• **Activity**
Would you reproduce exactly the lines below from the one holding "THEMA: Moderne en" through the one holding "Северная Америка (93, 1359)", inclusive, and no others?

• **Exercise material**
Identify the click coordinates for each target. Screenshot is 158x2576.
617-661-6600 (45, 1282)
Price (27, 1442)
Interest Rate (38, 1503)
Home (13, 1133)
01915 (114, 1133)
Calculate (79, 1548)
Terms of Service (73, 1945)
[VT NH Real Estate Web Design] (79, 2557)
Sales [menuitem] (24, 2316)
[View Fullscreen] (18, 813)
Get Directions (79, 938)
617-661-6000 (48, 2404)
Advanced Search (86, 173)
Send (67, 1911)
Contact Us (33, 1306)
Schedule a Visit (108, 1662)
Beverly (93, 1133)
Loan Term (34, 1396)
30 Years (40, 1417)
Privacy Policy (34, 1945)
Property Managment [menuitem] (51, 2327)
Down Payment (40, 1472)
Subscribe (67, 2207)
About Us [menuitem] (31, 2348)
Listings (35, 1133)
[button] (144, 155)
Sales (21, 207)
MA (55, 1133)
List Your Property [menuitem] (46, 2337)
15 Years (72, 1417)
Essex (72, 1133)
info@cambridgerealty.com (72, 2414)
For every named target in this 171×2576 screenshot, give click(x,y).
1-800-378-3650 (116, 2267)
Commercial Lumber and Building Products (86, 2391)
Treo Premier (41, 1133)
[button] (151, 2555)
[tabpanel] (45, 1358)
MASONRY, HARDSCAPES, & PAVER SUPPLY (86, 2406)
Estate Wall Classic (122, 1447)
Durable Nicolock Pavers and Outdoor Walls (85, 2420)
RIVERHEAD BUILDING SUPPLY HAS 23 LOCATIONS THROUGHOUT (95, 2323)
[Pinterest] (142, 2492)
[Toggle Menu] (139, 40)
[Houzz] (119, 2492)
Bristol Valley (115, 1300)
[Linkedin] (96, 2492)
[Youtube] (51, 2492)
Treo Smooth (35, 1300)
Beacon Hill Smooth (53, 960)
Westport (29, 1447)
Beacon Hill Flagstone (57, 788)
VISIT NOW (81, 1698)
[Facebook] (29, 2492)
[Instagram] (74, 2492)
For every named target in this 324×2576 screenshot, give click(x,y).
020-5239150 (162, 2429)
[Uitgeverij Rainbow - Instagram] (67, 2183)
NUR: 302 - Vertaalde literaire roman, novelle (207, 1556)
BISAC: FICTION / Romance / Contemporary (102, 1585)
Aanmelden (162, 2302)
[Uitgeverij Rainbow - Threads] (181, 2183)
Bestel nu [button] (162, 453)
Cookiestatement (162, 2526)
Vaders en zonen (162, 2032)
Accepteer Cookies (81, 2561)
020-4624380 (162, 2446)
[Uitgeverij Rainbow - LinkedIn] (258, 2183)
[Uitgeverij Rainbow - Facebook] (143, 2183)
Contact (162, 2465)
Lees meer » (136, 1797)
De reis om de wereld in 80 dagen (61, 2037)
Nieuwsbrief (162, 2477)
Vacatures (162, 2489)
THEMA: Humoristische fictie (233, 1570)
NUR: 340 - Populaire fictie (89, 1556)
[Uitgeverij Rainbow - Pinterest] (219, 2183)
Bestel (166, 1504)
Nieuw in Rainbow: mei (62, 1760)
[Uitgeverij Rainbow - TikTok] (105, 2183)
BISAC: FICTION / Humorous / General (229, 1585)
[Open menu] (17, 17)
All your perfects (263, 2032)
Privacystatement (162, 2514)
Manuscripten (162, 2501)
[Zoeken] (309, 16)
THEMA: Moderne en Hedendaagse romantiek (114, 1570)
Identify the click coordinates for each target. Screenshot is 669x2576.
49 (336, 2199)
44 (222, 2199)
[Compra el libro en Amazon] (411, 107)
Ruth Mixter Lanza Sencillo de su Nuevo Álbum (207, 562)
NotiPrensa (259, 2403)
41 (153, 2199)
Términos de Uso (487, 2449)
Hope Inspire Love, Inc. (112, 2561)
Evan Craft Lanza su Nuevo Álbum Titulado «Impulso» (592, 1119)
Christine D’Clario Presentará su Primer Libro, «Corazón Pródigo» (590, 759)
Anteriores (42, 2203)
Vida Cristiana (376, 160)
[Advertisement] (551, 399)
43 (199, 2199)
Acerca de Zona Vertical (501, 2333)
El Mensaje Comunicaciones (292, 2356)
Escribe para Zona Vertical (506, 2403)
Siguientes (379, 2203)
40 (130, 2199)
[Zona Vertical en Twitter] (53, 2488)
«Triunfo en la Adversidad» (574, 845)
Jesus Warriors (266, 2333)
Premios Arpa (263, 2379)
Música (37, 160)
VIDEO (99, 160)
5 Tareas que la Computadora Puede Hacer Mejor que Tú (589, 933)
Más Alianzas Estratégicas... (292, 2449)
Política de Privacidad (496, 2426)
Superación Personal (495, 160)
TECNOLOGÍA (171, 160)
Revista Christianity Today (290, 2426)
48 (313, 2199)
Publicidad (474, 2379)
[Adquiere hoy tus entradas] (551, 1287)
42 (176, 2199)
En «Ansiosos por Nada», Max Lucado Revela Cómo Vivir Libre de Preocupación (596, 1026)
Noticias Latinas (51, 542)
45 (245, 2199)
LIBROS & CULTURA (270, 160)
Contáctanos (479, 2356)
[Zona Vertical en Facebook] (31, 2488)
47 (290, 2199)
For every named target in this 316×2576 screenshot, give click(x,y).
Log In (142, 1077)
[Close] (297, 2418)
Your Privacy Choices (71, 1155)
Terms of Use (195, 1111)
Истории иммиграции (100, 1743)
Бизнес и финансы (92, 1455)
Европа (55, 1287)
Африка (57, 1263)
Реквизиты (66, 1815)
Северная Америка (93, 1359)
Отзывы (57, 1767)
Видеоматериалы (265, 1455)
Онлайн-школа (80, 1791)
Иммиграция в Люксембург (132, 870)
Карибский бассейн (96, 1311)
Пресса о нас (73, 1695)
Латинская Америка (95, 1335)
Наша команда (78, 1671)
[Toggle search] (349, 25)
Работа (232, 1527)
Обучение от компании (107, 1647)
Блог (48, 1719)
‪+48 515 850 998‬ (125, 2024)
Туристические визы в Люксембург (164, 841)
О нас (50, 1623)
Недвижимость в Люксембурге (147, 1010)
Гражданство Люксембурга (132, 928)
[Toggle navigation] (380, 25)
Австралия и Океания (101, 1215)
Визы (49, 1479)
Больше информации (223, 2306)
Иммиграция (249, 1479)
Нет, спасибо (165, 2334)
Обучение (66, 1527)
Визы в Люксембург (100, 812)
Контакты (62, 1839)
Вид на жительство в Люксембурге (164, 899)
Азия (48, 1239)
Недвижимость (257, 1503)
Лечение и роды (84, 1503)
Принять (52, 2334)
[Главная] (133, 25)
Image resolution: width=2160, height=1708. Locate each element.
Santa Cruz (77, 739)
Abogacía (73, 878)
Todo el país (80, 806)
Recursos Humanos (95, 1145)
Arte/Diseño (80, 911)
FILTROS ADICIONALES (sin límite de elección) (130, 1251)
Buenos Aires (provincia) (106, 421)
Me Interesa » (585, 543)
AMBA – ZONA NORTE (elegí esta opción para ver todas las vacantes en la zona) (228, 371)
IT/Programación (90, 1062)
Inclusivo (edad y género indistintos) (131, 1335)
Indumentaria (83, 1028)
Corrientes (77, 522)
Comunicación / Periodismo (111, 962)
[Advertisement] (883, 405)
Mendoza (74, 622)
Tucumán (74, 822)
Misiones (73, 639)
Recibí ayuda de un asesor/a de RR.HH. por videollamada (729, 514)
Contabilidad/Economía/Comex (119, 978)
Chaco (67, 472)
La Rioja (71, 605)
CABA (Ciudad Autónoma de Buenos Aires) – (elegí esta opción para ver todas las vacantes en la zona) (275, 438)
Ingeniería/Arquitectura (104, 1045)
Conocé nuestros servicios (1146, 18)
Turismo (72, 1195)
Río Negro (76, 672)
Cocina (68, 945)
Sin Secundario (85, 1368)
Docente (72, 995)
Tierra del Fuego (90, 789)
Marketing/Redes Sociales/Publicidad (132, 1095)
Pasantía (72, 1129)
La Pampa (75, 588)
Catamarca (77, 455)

• **Answer box**
THEMA: Moderne en Hedendaagse romantiek (114, 1570)
Identify the click coordinates for each target. Screenshot is 669x2576.
49 (336, 2199)
44 (222, 2199)
[Compra el libro en Amazon] (411, 107)
Ruth Mixter Lanza Sencillo de su Nuevo Álbum (207, 562)
NotiPrensa (259, 2403)
41 (153, 2199)
Términos de Uso (487, 2449)
Hope Inspire Love, Inc. (112, 2561)
Evan Craft Lanza su Nuevo Álbum Titulado «Impulso» (592, 1119)
Christine D’Clario Presentará su Primer Libro, «Corazón Pródigo» (590, 759)
Anteriores (42, 2203)
Vida Cristiana (376, 160)
[Advertisement] (551, 399)
43 (199, 2199)
Acerca de Zona Vertical (501, 2333)
El Mensaje Comunicaciones (292, 2356)
Escribe para Zona Vertical (506, 2403)
Siguientes (379, 2203)
40 (130, 2199)
[Zona Vertical en Twitter] (53, 2488)
«Triunfo en la Adversidad» (574, 845)
Jesus Warriors (266, 2333)
Premios Arpa (263, 2379)
Música (37, 160)
VIDEO (99, 160)
5 Tareas que la Computadora Puede Hacer Mejor que Tú (589, 933)
Más Alianzas Estratégicas... (292, 2449)
Política de Privacidad (496, 2426)
Superación Personal (495, 160)
TECNOLOGÍA (171, 160)
Revista Christianity Today (290, 2426)
48 (313, 2199)
Publicidad (474, 2379)
[Adquiere hoy tus entradas] (551, 1287)
42 (176, 2199)
En «Ansiosos por Nada», Max Lucado Revela Cómo Vivir Libre de Preocupación (596, 1026)
Noticias Latinas (51, 542)
45 (245, 2199)
LIBROS & CULTURA (270, 160)
Contáctanos (479, 2356)
[Zona Vertical en Facebook] (31, 2488)
47 (290, 2199)
For every named target in this 316×2576 screenshot, give click(x,y).
Log In (142, 1077)
[Close] (297, 2418)
Your Privacy Choices (71, 1155)
Terms of Use (195, 1111)
Истории иммиграции (100, 1743)
Бизнес и финансы (92, 1455)
Европа (55, 1287)
Африка (57, 1263)
Реквизиты (66, 1815)
Северная Америка (93, 1359)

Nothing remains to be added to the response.